[Start of Attachment]
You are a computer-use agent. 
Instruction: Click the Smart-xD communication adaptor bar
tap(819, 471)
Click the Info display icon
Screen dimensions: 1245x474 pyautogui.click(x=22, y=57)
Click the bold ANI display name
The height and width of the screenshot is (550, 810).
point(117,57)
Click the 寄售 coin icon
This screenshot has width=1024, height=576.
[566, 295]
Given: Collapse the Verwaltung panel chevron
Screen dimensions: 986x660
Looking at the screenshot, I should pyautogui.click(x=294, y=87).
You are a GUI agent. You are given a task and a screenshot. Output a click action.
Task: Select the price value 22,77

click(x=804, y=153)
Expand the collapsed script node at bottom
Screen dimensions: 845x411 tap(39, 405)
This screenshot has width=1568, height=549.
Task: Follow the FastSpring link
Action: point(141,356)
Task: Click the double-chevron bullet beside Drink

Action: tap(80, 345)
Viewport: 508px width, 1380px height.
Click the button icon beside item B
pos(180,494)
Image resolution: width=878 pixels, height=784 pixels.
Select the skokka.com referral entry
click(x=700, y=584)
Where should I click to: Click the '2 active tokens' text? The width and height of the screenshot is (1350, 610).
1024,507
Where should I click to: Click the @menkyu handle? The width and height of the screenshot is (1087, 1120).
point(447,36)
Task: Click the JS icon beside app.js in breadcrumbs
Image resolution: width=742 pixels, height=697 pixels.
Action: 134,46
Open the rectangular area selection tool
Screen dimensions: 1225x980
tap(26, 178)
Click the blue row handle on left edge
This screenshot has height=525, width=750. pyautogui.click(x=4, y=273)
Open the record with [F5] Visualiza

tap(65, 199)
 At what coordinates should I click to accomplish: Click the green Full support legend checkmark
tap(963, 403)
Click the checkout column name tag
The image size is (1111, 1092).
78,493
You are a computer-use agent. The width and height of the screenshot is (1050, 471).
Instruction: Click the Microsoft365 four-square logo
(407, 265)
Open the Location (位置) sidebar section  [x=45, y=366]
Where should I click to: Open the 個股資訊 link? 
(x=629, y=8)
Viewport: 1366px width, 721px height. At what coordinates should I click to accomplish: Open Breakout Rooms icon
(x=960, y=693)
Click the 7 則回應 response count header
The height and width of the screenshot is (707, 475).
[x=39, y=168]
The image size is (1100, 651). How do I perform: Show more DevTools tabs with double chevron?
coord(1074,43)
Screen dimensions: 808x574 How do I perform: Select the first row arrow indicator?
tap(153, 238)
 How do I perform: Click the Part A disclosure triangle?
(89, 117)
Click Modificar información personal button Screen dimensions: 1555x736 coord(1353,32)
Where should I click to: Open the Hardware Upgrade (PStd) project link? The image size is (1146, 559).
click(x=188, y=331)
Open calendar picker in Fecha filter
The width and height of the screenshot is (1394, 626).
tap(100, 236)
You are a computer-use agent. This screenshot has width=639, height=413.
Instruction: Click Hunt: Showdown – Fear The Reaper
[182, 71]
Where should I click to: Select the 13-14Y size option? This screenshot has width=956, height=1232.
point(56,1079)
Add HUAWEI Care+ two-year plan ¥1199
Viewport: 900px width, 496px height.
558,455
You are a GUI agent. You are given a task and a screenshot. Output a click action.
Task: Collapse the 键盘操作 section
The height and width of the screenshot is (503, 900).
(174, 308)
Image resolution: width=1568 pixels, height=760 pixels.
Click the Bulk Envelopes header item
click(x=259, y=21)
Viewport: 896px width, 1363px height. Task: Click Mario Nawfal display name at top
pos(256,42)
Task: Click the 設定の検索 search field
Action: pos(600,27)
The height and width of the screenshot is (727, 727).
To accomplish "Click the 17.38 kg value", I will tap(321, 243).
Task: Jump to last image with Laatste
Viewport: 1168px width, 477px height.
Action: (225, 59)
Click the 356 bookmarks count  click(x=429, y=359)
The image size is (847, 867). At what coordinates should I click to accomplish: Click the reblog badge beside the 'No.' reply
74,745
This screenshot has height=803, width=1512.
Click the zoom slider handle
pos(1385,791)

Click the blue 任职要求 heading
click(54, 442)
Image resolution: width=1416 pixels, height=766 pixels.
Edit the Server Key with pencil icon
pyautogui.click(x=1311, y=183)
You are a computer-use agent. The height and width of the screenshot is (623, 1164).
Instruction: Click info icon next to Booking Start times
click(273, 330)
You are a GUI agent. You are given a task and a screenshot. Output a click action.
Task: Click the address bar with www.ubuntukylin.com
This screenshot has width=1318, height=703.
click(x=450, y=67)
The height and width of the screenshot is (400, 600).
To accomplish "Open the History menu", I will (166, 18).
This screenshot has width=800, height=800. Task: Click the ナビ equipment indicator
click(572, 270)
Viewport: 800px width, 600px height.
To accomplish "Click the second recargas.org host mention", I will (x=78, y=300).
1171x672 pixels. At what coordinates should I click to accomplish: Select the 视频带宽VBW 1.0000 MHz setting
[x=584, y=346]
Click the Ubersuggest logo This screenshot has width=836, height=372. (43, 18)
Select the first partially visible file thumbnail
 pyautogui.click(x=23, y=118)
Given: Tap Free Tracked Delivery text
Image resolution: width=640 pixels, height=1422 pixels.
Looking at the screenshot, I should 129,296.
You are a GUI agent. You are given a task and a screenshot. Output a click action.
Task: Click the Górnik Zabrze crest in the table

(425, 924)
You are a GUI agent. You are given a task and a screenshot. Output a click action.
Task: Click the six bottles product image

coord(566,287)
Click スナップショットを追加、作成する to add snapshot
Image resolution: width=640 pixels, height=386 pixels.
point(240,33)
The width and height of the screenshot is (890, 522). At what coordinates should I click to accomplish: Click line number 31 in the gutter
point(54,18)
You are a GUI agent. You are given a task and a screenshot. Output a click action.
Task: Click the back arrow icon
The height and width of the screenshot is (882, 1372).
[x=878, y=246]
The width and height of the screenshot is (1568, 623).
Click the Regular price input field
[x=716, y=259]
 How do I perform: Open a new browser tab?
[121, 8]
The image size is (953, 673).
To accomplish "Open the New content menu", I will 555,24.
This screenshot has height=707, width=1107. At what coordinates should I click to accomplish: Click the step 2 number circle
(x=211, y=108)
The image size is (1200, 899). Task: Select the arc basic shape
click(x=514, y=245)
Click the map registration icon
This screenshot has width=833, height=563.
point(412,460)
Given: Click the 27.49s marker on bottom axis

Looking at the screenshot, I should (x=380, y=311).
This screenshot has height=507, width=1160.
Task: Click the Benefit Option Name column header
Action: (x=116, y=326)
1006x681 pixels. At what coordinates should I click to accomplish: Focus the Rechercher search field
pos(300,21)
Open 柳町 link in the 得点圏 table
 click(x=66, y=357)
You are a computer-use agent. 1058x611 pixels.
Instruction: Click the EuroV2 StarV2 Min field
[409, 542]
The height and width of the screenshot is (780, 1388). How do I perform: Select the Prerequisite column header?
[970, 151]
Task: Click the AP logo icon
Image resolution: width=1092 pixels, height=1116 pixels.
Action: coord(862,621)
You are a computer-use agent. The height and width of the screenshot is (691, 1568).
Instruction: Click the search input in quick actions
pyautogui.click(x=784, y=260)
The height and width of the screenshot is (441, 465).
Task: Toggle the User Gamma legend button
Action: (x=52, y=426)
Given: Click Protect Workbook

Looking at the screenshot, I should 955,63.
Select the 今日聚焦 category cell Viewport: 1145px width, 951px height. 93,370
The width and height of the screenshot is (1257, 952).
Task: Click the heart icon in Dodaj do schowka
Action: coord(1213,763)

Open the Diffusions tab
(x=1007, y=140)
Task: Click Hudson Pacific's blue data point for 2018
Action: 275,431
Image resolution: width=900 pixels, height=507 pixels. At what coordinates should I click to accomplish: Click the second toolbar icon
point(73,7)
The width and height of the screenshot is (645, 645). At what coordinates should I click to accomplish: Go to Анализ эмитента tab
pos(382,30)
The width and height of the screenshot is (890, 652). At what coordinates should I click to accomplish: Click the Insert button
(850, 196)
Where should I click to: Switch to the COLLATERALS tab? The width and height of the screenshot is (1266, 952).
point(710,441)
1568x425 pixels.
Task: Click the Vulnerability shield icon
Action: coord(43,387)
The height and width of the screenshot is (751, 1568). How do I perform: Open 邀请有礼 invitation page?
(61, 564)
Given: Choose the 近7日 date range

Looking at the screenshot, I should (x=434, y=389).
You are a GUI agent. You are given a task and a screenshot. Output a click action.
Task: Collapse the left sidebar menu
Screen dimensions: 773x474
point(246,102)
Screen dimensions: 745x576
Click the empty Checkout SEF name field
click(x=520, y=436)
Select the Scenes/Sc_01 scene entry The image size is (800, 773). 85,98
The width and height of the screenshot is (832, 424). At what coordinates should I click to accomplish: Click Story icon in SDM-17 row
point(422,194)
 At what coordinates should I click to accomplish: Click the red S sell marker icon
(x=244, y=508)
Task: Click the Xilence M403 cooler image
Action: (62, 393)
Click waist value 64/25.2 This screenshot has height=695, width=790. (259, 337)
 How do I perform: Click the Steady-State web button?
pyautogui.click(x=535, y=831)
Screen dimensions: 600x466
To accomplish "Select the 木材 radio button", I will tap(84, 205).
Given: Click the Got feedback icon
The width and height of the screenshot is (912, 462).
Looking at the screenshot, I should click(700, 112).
[End of Attachment]
Exercise brief: Copy each line of the data above that holds "will".

Response area:
To accomplish "Click the 17.38 kg value", I will tap(321, 243).
To accomplish "Open the History menu", I will (166, 18).
To accomplish "Click the second recargas.org host mention", I will (x=78, y=300).
To accomplish "Open the New content menu", I will 555,24.
To accomplish "Select the 木材 radio button", I will tap(84, 205).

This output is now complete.